- Michal Young (Chair)
- Stephen Fickas
- Christopher Wilson
- Julie Hessler (History)
Detecting and repairing software performance issues requires test cases that demonstrate those problems. The quality and availability of test cases play an instrumental role in applications performance testing. Worst-case complexity edge cases often escape developers' understanding as the size and complexity of the application grow. Research shows that feedback-directed search (mutational fuzzing) can effectively discover pathological inputs that expose performance issues, but blindly mutating byte strings slows search by producing mostly invalid inputs. The search can be accelerated for applications that accept richly structured textual input by adapting search techniques with grammar-based generation. Monte Carlo tree search (MCTS, a random sampling search method) and reinforcement learning (RL, a machine learning-based technique to learn through environment interactions) are two unexplored paths in the domain of pathological input generation.

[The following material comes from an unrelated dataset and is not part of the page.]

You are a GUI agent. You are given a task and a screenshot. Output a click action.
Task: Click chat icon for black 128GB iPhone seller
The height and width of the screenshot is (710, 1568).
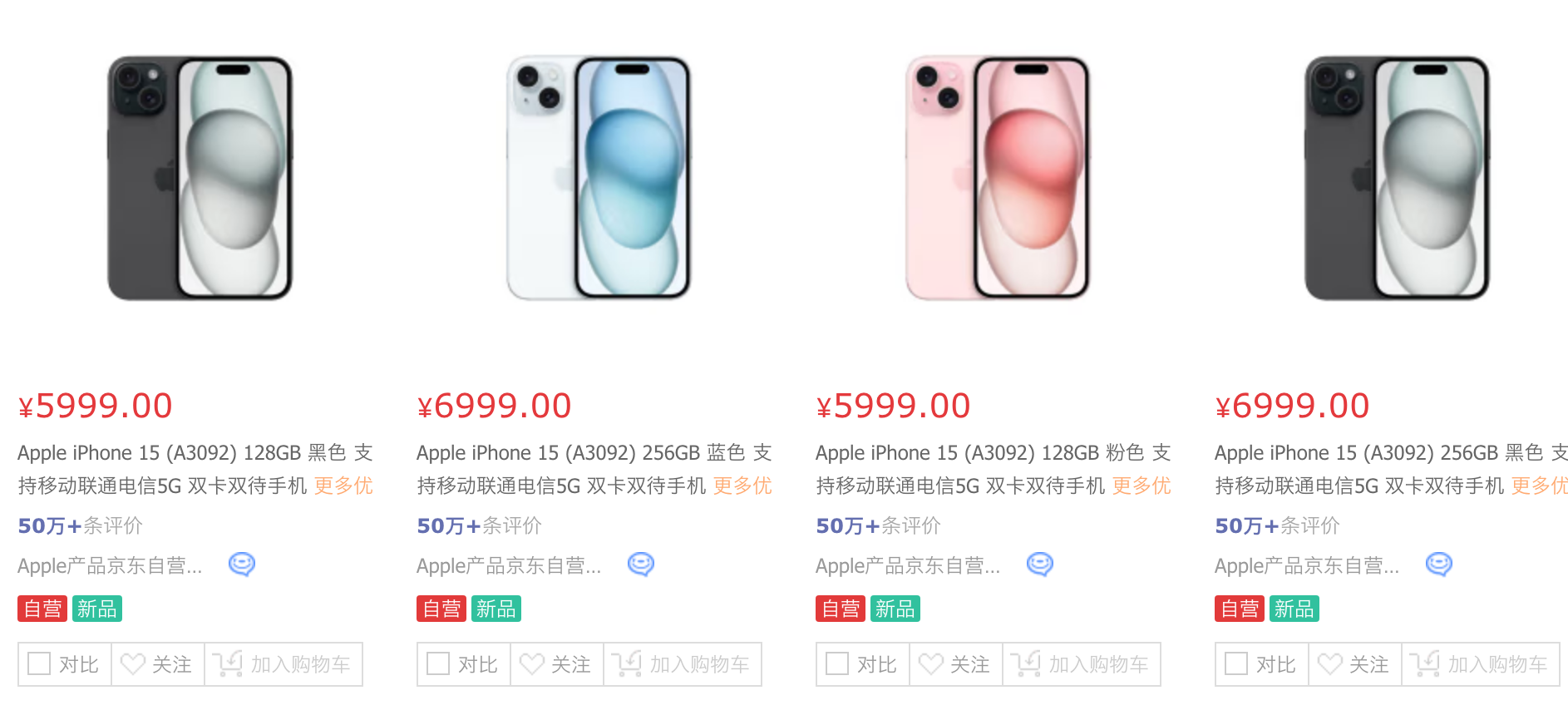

MCTS and RL have been applied to different domains, with notable success in the game domain. Adapting these techniques to search for inputs that trigger slow processing in a diverse set of applications poses different challenges. Primarily, adapting feedback-directed techniques from game search to a domain with widely varying rewards jeopardizes the search effort by skewing toward initial and mostly trivial observations. We devise different adaptive reward functions that perform well despite the diversity in application cost ranges and grammars. Other challenges vary depending on the applied search technique (e.g., the quality of the state representation). We overcome each challenge by applying a dynamic solution that requires no user involvement or exploring different paths to understand their trade-offs.
We construct and evaluate the application of MCTS and RL on two different techniques (TreeLine and PerfRL). The core tool for instrumentation and testing as used in the state-of-the-art fuzzing techniques allows us to evaluate our contributions effectively. Results on a mix of real-world applications show that our implementation of TreeLine is up to several times faster than a mutational fuzzer at finding expensive inputs for applications with richly structured input (e.g., graph layout) and only modestly slower on applications with unstructured textual input (e.g., word frequency). In general, we can discover bounded-length inputs that trigger exceptionally slow processing in the target applications within few minutes.